MAAS

Bug #1817484
Comment #5

Comment 5 for bug 1817484

Revision history for this message

Dmitrii Shcherbakov (dmitriis) wrote on 2019-02-25: Re: [2.5] MAAS does not guarantee DNS dns record updates propagation and returns 200 prematurely

Andres,

Logs from maas-vhost2 (current db master)
https://private-fileshare.canonical.com/~dima/maas-dumps/2019-02-25-maas-vhost2-etc-var-log.tar.gz

Logs from maas-vhost1 (failed master) - I used libguestfs to extract the logs from the killed machine (it is offline and you can see garbage at the and of the region log file there because obviously page cache was not dropped before the forced shutoff)
https://private-fileshare.canonical.com/~dima/maas-dumps/2019-02-25-maas-vhost1-etc-var-log.tar.gz

1. yes, it gets created at first (successfully), then a pacemaker resource agent updates it on failover of the node the record points to;

In this case, the record points to maas-vhost1 which also happens to be a postgres DB master

When maas-vhost1 is killed, the record is updated from a node where pacemaker decides to start the "dns record resource" (called res_maas_region_hostname) - from maas-vhost3 in this case.

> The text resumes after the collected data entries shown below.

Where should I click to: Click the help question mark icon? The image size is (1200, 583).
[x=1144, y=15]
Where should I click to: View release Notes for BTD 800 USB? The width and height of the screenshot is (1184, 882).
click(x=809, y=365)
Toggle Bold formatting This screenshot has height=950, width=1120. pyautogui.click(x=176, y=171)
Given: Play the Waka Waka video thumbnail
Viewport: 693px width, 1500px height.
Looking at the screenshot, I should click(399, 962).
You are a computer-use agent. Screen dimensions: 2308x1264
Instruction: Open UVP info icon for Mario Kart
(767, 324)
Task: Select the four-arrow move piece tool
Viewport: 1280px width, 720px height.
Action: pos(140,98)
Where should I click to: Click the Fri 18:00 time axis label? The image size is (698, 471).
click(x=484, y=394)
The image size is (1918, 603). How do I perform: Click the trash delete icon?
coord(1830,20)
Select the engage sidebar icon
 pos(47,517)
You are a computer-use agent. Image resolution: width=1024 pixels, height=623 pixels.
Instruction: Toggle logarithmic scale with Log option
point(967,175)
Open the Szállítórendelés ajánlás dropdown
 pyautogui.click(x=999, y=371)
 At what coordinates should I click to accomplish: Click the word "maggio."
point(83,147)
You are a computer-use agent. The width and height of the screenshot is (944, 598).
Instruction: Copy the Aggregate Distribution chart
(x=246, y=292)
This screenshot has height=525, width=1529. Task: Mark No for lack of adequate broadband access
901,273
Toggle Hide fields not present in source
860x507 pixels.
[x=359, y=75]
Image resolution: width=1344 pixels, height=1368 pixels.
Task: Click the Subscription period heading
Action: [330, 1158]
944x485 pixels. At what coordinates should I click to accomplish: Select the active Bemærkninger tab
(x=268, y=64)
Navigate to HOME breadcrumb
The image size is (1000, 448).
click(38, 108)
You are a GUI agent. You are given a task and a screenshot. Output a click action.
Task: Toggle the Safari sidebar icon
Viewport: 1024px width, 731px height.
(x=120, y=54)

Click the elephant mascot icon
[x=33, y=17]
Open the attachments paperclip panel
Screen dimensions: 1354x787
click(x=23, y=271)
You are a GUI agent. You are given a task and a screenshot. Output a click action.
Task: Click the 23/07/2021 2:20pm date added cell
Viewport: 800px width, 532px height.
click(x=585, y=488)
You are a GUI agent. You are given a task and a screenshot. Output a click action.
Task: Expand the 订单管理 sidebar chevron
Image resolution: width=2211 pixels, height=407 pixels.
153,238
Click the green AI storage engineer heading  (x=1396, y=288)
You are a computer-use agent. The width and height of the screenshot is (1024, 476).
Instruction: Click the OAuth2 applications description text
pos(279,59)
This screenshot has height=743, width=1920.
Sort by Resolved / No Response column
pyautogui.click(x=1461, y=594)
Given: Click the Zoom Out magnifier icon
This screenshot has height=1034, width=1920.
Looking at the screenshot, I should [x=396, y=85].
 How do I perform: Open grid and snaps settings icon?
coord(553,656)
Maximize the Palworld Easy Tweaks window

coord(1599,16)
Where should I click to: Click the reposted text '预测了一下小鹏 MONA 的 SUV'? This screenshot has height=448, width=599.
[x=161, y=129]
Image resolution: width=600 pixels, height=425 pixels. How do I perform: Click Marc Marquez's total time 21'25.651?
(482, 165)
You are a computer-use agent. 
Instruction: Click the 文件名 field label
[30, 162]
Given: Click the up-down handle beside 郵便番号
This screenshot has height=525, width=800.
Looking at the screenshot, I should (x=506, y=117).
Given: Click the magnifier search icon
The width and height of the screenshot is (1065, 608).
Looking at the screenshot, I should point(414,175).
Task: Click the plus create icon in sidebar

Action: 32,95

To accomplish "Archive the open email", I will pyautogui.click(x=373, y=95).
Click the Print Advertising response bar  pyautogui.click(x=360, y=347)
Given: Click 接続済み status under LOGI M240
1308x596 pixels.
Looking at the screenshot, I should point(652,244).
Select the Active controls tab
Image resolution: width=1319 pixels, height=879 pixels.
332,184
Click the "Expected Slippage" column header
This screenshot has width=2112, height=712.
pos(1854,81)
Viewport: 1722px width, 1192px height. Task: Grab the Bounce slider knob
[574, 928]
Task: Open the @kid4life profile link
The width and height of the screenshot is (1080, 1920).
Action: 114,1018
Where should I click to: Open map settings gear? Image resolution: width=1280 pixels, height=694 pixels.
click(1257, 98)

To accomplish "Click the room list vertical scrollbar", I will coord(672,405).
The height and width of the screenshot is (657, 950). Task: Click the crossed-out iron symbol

2. DB fails over to maas-vhost2 and there is a resource constraint on res_maas_region_hostname such that pacemaker does not attempt to start it (on maas-vhost3 or maas-vhost2) until the DB VIP resource starts. And DB VIP only starts after a postgres master is available.

So: (1) db failover completes (2) DNS update is issued from maas-vhost3

https://pastebin.canonical.com/p/ZZKMvRWDQN/
order ord_promote inf: ms_pgsql:promote res_pgsql_vip:start symmetrical=false
order ord_hostname_start inf: res_pgsql_vip:start res_maas_region_hostname:start symmetrical=false

3. the DB contains the new record so it's notifications from postgres that somehow do not get delivered from the new master or MAAS does not process them correctly.

> do the region controllers get restarted

No, we do not restart them - we just expect that DB notifications will arrive causing a bind9 reload.